The idea with greatest impact in Word2Vec1 2 was that vector representations could capture linguistic regularities, which can be retrieved through vector arithmetics
vec('Rome') ≈ vec('Paris') - vec('France') + vec('Italy') vec('Queen') ≈ vec('King') - vec('Man') + vec('Woman')
Awesome ! How could such results be achieved ? They came from the following assumption
The meaning of a word can be inferred by the company it keeps
Indeed, Word2Vec was built using unsupervised learning on huge quantity of text, by predicting words, given their context.
The above amazing example of word vectors having semantic relationship when performing arithmetic is actually "too good to be true" for Word2Vec, as you might not obtain the expected relationship if you compute it with the pretrained models. The original paper by the Google team in 20143 however shows the following relationships are obtained when projecting with Principal Component Analysis.
Continuous Bag-of-words
Word2vec model. Source: wildml.com
Words are one-hot vectors
Raw words are represented using one-hot encoding. That is, if your vocabulary has \(d\) words, the ith word of the vocabulary is represented by \(w\), a binary vector in \(\mathbb{R}^d\) with the ith bit activated, all other bits being off. Say "cat, dog, eat" are all words in your vocabulary. In this order, we will encode "cat" with \([1, 0, 0]\), "dog" with \([0, 1, 0]\), "eat" with \([0, 0, 1]\).

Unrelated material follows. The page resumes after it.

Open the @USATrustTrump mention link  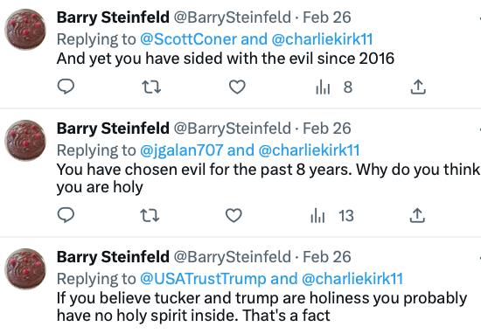pyautogui.click(x=203, y=279)
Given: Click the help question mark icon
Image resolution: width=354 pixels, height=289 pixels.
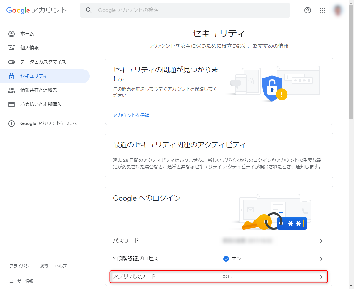Looking at the screenshot, I should (x=307, y=10).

A word's context is a continuous bag of words
For representing the context of a word, Continuous Bag-of-words (or CBOW) representation is used. In this representation, each words is encoded in a continuous representation, then we take the average representation. \[ h(c_1,c_2,c_3) = \frac{1}{3}(W_i(c_1 + c_2 + c_3)) \] \(H\) computes the continous representation of context vector formed by three words \(c_1, c_2, c_3\). \(W_i\) serves in computing a word embedding for context words. From this continuous representation, we derive the target word by decoding it into a word vector \(o = W_oh(c_1, c_2, c_3)\).
We see such model can be trained in an unsupervised way, taking four consecutive words at a time, and for example using the second word as target, and the remaining three other words as context of the target word.

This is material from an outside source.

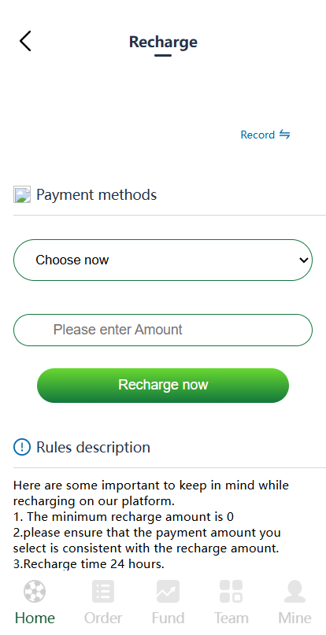Click the Recharge now button

click(x=163, y=386)
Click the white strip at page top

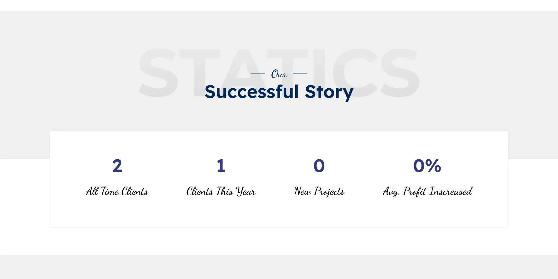coord(279,5)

CBOW reversed is Skip-gram
Skip-gram reverses CBOW model, so that we try to find context words given an input word. To train such network using backpropagation, we sum the output layers, so that only one vector remains.
CBOW and Skip-gram both end up computing a hidden representation of words, given a large amount of texts. The original paper by Mikolov et al. used Skip-gram, as well as other advanced techniques, such as negative sampling, which are out of the scope of this article.
Word2vec in action
Gensim
Let's use gensim library that implements word2vec model. We download english Wikipedia corpus using the convinent gensim-data api.

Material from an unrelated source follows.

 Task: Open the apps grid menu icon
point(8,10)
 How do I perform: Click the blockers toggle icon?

from gensim.models.word2vec import Word2Vec
import gensim.downloader as api
corpus = api.load('text8') # download english Wikipedia corpus
model = Word2vec(corpus)
model.most_similar("cat")
We obtain as result
[('dog', 0.8296105861663818), ('bee', 0.7931321859359741), ('panda', 0.7909268736839294), ('hamster', 0.7631657719612122), ('bird', 0.7588882446289062), ('blonde', 0.7569558620452881), ('pig', 0.7523074746131897), ('goat', 0.7510213851928711), ('ass', 0.7371785640716553), ('sheep', 0.7347163558006287)]
spaCy
spaCy is an advanced library for "industrial-strength NLP". After installing spaCy, download the pretrained model
python -m download en_core_web_lg
Then
from itertools import product
import spacy
nlp = spacy.load("en_core_web_md")
tokens = nlp("dog cat banana afskfsd")
print("# Info on each token dog, cat, banana, and afskfsd")
for token in tokens:
print(token.text, token.has_vector, token.vector_norm, token.is_oov)
print("# Similarity of dog, cat and banana")
for t1, t2 in product(tokens[:-1], tokens[:-1]):
print(t1.similarity(t2))